How to complete this task: Tally the lines in these records that hold the string "computer", and reply with the number alone.

%%

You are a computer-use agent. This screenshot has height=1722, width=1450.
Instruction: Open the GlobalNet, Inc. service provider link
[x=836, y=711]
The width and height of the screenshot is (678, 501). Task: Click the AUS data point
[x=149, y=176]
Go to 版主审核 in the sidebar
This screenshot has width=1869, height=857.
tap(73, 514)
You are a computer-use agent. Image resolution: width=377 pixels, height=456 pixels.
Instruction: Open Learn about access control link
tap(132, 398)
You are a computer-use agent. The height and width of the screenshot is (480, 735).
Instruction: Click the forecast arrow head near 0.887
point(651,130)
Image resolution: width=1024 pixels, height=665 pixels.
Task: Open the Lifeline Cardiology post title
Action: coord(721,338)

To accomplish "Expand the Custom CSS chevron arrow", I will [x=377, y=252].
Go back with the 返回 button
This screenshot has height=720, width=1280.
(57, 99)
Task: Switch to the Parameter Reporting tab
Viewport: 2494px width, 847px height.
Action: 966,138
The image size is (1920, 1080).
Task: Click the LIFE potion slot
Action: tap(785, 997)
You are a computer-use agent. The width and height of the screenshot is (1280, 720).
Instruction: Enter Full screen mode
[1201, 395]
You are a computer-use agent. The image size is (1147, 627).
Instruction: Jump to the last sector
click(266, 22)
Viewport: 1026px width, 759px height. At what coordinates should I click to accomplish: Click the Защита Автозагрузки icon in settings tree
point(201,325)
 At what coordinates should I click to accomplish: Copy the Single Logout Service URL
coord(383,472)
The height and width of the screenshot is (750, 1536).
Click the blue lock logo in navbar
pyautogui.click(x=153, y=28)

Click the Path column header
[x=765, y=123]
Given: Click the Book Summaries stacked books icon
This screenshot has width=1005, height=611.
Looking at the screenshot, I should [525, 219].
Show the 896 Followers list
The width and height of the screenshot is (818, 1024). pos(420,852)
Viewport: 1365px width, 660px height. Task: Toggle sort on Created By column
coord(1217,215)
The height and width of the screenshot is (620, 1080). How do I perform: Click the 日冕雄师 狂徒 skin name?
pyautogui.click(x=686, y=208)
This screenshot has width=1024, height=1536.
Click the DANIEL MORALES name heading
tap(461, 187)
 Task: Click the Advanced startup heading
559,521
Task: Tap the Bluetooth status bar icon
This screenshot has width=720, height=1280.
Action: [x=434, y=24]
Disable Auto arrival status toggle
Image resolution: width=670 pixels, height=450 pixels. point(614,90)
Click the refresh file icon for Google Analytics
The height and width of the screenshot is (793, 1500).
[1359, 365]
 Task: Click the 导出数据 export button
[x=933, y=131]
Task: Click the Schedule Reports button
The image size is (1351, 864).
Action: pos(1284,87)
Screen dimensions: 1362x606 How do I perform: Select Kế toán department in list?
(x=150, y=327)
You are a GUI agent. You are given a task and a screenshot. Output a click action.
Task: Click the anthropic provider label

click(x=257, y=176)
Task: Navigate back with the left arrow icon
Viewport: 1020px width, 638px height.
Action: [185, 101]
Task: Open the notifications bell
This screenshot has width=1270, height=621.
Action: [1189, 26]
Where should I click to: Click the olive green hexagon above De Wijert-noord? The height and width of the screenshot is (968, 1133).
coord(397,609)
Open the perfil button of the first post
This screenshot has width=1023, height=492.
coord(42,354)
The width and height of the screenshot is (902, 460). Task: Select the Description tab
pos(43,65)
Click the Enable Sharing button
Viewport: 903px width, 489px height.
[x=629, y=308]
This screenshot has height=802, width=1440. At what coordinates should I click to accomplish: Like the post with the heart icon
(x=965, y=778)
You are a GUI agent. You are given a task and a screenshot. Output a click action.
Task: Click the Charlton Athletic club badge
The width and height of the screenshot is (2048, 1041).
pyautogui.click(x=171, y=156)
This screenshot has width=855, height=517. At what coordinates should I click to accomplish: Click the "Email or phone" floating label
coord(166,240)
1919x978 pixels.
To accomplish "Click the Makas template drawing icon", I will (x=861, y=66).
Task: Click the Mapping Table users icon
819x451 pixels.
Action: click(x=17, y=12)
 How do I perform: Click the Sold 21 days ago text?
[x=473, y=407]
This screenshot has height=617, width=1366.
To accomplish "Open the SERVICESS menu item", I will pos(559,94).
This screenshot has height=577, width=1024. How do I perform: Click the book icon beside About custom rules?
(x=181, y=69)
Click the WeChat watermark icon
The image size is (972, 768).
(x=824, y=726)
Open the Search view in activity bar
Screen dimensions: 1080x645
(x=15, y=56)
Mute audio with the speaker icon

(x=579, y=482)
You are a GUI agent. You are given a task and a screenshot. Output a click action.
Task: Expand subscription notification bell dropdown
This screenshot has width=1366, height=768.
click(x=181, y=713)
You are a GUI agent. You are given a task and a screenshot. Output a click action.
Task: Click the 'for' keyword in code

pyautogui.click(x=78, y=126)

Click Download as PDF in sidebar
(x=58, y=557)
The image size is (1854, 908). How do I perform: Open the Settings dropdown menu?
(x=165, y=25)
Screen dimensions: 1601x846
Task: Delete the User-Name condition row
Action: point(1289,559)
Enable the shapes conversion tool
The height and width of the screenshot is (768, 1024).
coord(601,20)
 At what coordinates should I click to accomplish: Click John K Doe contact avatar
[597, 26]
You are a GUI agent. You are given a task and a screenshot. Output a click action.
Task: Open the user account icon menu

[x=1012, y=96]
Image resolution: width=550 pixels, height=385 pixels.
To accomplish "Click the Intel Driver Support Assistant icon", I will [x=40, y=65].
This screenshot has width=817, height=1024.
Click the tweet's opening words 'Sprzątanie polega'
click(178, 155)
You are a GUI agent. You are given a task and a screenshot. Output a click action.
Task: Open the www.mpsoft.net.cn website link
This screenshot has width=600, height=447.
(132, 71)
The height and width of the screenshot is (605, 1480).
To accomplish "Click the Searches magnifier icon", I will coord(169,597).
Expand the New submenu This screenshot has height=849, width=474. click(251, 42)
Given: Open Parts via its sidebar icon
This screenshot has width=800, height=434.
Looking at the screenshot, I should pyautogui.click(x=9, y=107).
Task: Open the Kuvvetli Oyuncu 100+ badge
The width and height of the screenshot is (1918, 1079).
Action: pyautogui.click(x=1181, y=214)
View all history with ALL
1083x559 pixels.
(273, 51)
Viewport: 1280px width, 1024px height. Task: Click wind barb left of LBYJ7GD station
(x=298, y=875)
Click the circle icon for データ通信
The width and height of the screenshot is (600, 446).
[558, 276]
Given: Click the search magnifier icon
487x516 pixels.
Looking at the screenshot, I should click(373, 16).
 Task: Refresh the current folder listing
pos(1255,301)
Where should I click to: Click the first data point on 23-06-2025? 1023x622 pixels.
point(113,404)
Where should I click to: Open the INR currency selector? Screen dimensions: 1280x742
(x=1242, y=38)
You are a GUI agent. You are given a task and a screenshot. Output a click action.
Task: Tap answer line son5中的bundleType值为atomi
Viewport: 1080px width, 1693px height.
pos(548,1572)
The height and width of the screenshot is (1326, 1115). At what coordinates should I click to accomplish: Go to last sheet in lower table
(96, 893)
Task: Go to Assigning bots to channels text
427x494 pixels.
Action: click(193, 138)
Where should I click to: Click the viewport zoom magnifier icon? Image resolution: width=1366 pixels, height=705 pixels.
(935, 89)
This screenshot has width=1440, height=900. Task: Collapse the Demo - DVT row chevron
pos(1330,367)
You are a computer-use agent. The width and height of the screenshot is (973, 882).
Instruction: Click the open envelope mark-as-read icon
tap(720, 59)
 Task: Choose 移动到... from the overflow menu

%%

Answer for the task: 6